GOAL OF THE EXERCISE: What you give back should match the entries below character for character.

THE RECORDS:
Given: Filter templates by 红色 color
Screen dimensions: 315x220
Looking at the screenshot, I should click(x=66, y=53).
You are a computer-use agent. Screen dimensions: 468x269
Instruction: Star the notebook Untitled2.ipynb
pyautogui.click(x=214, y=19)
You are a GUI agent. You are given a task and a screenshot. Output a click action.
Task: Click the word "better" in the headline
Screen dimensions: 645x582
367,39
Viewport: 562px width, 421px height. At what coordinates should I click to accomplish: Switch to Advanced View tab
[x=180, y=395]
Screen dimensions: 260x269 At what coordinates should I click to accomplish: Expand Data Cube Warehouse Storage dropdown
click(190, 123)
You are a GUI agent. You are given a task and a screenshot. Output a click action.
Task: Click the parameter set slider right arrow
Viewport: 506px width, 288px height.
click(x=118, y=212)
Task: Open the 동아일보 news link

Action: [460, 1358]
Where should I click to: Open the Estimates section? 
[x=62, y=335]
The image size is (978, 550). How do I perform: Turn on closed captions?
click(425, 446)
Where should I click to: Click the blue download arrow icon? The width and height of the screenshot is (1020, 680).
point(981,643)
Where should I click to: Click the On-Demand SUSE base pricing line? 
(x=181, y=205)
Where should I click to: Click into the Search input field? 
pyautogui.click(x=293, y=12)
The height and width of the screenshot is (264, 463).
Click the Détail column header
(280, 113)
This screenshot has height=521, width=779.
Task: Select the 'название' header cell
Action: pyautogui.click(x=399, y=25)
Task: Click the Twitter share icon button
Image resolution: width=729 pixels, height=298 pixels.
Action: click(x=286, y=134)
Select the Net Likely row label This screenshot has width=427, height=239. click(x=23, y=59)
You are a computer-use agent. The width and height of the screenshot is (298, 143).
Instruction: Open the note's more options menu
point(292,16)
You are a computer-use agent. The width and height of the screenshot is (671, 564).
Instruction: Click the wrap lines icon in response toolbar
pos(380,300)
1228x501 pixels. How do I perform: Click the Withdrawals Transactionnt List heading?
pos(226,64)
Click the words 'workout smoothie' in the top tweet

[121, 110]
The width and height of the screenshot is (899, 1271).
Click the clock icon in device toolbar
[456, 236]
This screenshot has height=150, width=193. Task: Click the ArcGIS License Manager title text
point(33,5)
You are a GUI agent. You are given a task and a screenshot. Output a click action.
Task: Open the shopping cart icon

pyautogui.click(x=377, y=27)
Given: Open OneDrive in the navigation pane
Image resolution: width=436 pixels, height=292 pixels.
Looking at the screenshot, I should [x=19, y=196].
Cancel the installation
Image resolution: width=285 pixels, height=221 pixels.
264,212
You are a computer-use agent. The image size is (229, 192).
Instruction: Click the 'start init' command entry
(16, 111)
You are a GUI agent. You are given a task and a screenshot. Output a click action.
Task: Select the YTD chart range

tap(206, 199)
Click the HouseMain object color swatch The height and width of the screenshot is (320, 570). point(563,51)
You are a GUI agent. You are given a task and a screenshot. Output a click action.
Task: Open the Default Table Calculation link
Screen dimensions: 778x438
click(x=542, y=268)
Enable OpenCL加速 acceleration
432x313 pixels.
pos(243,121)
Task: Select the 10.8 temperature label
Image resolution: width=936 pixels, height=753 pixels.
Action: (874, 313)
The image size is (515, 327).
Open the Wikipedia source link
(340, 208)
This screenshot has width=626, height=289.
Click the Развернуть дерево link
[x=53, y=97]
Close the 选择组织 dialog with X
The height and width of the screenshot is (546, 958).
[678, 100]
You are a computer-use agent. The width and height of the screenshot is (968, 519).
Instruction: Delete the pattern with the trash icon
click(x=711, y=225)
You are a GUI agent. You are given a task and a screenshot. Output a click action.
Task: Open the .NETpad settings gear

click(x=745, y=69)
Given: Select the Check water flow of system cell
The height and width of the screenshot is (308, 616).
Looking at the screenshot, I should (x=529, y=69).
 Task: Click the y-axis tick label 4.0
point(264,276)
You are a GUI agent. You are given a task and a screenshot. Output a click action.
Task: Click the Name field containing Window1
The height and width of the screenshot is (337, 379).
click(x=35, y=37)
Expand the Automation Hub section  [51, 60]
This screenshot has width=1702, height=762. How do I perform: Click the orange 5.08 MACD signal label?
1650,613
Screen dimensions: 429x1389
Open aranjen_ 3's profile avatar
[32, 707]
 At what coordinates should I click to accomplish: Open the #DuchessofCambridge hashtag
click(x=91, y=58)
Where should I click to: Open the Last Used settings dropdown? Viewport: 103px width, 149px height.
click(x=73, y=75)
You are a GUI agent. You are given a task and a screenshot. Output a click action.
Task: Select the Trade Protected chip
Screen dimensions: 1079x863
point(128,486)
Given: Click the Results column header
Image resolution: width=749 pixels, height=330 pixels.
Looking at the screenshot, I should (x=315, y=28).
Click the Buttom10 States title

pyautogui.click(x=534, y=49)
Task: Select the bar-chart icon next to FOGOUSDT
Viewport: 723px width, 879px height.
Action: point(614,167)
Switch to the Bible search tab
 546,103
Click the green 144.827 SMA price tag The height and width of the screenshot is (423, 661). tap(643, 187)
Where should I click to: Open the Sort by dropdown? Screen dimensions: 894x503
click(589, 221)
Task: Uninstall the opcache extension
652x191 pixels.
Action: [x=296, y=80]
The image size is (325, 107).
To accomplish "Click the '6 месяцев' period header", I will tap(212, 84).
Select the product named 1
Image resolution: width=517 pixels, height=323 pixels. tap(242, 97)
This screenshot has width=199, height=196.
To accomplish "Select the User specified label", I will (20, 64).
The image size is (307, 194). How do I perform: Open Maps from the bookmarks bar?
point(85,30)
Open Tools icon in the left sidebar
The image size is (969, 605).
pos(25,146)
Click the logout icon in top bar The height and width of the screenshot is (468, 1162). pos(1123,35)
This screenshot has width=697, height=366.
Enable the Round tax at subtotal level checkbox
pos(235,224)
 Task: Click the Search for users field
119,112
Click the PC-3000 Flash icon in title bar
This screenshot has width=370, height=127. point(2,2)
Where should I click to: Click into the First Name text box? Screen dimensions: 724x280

TASK ANSWER:
Given: Filter templates by 红色 color
Screen dimensions: 315x220
Looking at the screenshot, I should click(x=66, y=53).
You are a computer-use agent. Screen dimensions: 468x269
Instruction: Star the notebook Untitled2.ipynb
pyautogui.click(x=214, y=19)
You are a GUI agent. You are given a task and a screenshot. Output a click action.
Task: Click the word "better" in the headline
Screen dimensions: 645x582
367,39
Viewport: 562px width, 421px height. At what coordinates should I click to accomplish: Switch to Advanced View tab
[x=180, y=395]
Screen dimensions: 260x269 At what coordinates should I click to accomplish: Expand Data Cube Warehouse Storage dropdown
click(190, 123)
You are a GUI agent. You are given a task and a screenshot. Output a click action.
Task: Click the parameter set slider right arrow
Viewport: 506px width, 288px height.
click(x=118, y=212)
Task: Open the 동아일보 news link

Action: [460, 1358]
Where should I click to: Open the Estimates section? 
[x=62, y=335]
The image size is (978, 550). How do I perform: Turn on closed captions?
click(425, 446)
Where should I click to: Click the blue download arrow icon? The width and height of the screenshot is (1020, 680).
point(981,643)
Where should I click to: Click the On-Demand SUSE base pricing line? 
(x=181, y=205)
Where should I click to: Click into the Search input field? 
pyautogui.click(x=293, y=12)
The height and width of the screenshot is (264, 463).
Click the Détail column header
(280, 113)
This screenshot has height=521, width=779.
Task: Select the 'название' header cell
Action: pyautogui.click(x=399, y=25)
Task: Click the Twitter share icon button
Image resolution: width=729 pixels, height=298 pixels.
Action: click(x=286, y=134)
Select the Net Likely row label This screenshot has width=427, height=239. click(x=23, y=59)
You are a computer-use agent. The width and height of the screenshot is (298, 143).
Instruction: Open the note's more options menu
point(292,16)
You are a computer-use agent. The width and height of the screenshot is (671, 564).
Instruction: Click the wrap lines icon in response toolbar
pos(380,300)
1228x501 pixels. How do I perform: Click the Withdrawals Transactionnt List heading?
pos(226,64)
Click the words 'workout smoothie' in the top tweet

[121, 110]
The width and height of the screenshot is (899, 1271).
Click the clock icon in device toolbar
[456, 236]
This screenshot has height=150, width=193. Task: Click the ArcGIS License Manager title text
point(33,5)
You are a GUI agent. You are given a task and a screenshot. Output a click action.
Task: Open the shopping cart icon

pyautogui.click(x=377, y=27)
Given: Open OneDrive in the navigation pane
Image resolution: width=436 pixels, height=292 pixels.
Looking at the screenshot, I should [x=19, y=196].
Cancel the installation
Image resolution: width=285 pixels, height=221 pixels.
264,212
You are a computer-use agent. The image size is (229, 192).
Instruction: Click the 'start init' command entry
(16, 111)
You are a GUI agent. You are given a task and a screenshot. Output a click action.
Task: Select the YTD chart range

tap(206, 199)
Click the HouseMain object color swatch The height and width of the screenshot is (320, 570). point(563,51)
You are a GUI agent. You are given a task and a screenshot. Output a click action.
Task: Open the Default Table Calculation link
Screen dimensions: 778x438
click(x=542, y=268)
Enable OpenCL加速 acceleration
432x313 pixels.
pos(243,121)
Task: Select the 10.8 temperature label
Image resolution: width=936 pixels, height=753 pixels.
Action: (874, 313)
The image size is (515, 327).
Open the Wikipedia source link
(340, 208)
This screenshot has width=626, height=289.
Click the Развернуть дерево link
[x=53, y=97]
Close the 选择组织 dialog with X
The height and width of the screenshot is (546, 958).
[678, 100]
You are a computer-use agent. The width and height of the screenshot is (968, 519).
Instruction: Delete the pattern with the trash icon
click(x=711, y=225)
You are a GUI agent. You are given a task and a screenshot. Output a click action.
Task: Open the .NETpad settings gear

click(x=745, y=69)
Given: Select the Check water flow of system cell
The height and width of the screenshot is (308, 616).
Looking at the screenshot, I should (x=529, y=69).
 Task: Click the y-axis tick label 4.0
point(264,276)
You are a GUI agent. You are given a task and a screenshot. Output a click action.
Task: Click the Name field containing Window1
The height and width of the screenshot is (337, 379).
click(x=35, y=37)
Expand the Automation Hub section  [51, 60]
This screenshot has width=1702, height=762. How do I perform: Click the orange 5.08 MACD signal label?
1650,613
Screen dimensions: 429x1389
Open aranjen_ 3's profile avatar
[32, 707]
 At what coordinates should I click to accomplish: Open the #DuchessofCambridge hashtag
click(x=91, y=58)
Where should I click to: Open the Last Used settings dropdown? Viewport: 103px width, 149px height.
click(x=73, y=75)
You are a GUI agent. You are given a task and a screenshot. Output a click action.
Task: Select the Trade Protected chip
Screen dimensions: 1079x863
point(128,486)
Given: Click the Results column header
Image resolution: width=749 pixels, height=330 pixels.
Looking at the screenshot, I should (x=315, y=28).
Click the Buttom10 States title

pyautogui.click(x=534, y=49)
Task: Select the bar-chart icon next to FOGOUSDT
Viewport: 723px width, 879px height.
Action: point(614,167)
Switch to the Bible search tab
 546,103
Click the green 144.827 SMA price tag The height and width of the screenshot is (423, 661). tap(643, 187)
Where should I click to: Open the Sort by dropdown? Screen dimensions: 894x503
click(589, 221)
Task: Uninstall the opcache extension
652x191 pixels.
Action: [x=296, y=80]
The image size is (325, 107).
To accomplish "Click the '6 месяцев' period header", I will tap(212, 84).
Select the product named 1
Image resolution: width=517 pixels, height=323 pixels. tap(242, 97)
This screenshot has width=199, height=196.
To accomplish "Select the User specified label", I will (20, 64).
The image size is (307, 194). How do I perform: Open Maps from the bookmarks bar?
point(85,30)
Open Tools icon in the left sidebar
The image size is (969, 605).
pos(25,146)
Click the logout icon in top bar The height and width of the screenshot is (468, 1162). pos(1123,35)
This screenshot has width=697, height=366.
Enable the Round tax at subtotal level checkbox
pos(235,224)
 Task: Click the Search for users field
119,112
Click the PC-3000 Flash icon in title bar
This screenshot has width=370, height=127. point(2,2)
Where should I click to: Click into the First Name text box? Screen dimensions: 724x280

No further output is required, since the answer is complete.